2. Randy "Macho Man" Savage
At the time I write this entry Savage is still not in. I am holding out hope that the WWE will do the right thing and induct him as part of the 2012 class. But as of now, I have not seen or hear anything (not that I look). The Macho Man's matches were wars and works of art all at the same time. I can name countless big name wrestlers in Savage's era who had their best matches and their best feuds with the Macho Man. Hulk Hogan, Jerry Lawler, Ricky "The Dragon" Steamboat, The Ultimate Warrior and dare I say Ric Flair all had their very best matches with Savage. The Honkey Tonk Man, Jake The Snake and Diamond Dallas Page are wrestlers who had their careers defined by feuding with Mach. Until Shawn Michaels established himself the WWF had never see a ring performer such as Randy Savage. When you consider that Hulkamania was such a huge money making monster from 1984-1988 it was almost mind blowing when Hogan lost the belt.
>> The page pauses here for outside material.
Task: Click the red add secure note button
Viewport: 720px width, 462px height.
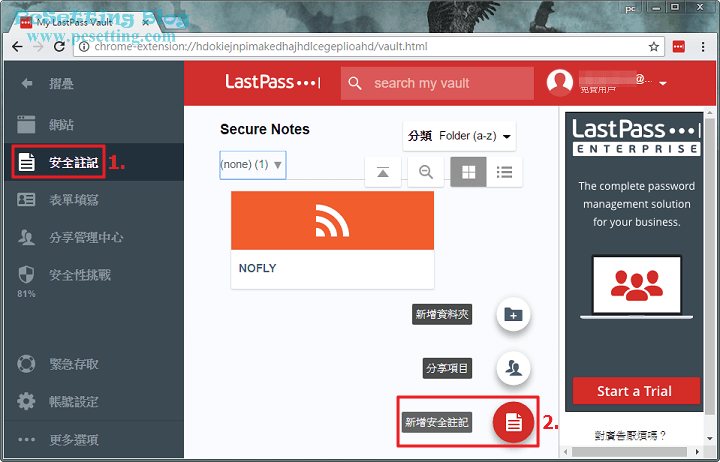Action: click(x=514, y=422)
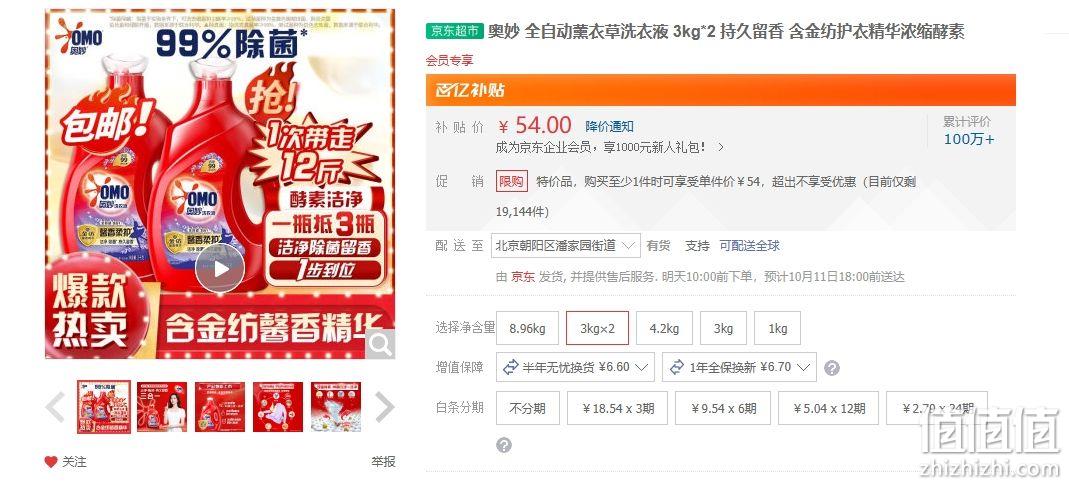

Of course Hogan needed a lighter schedule at that time to catch his breath and make a movie, so who would the WWF bestow the belt on in his place? There was only one man who was worthy: Macho Man. There's been a lot of speculation why Savage and the McMahons never really patched things up in the last 15 yrs of Randy's life, but we all know there was a problem. A problem which has kept Savage out of the Hall. Sadly, it seemed like there was a little bit of thawing taking place between both sides before Savage's tragic and untimely death last May. Hopefully the powers that be smarten up and finally induct my favorite wrestler ever Randy "Macho Man" Savage.
1. Bruno Sammartino
If Bruno is not in the WWE Hall of Fame, then there is no Hall of Fame. Case closed. While the company inducts the likes of Ko Ko B. Ware and Hacksaw Jim Duggan - solid workers who never sold a ticket for the old WWF and men like Abdullah the Butcher and Nick Bockwinkel - legends in the industry who also never sold a ticket for the WWE (since they never wrestled for the WWF), it is a crying shame that arguably the greatest professional wrestler/champion to ever lace up boots for the company is not in. Understandably there is a lot of animosity between the McMahons and Sammartino. Bruno tries to come off as a pious hero when he explains why he dislikes the McMahons these days, while the WWE has little to say. The fact is there is the animosity exists because of the money. If the McMahons ponied up a large sum of cash to Bruno I guarantee all would be forgiven - and if anyone deserves it, it is Bruno. Any wrestling fan over the age of 25 (and yes, there's still lot's of those) would love to see Bruno back on WWE TV. Instead of producing another bad straight-to-DVD movie, the WWE should cut a check and make it out to Bruno and wait to receive him with open arms and finally once and for all legitimize the Hall of Fame by inducting the living legend Bruno Sammartino.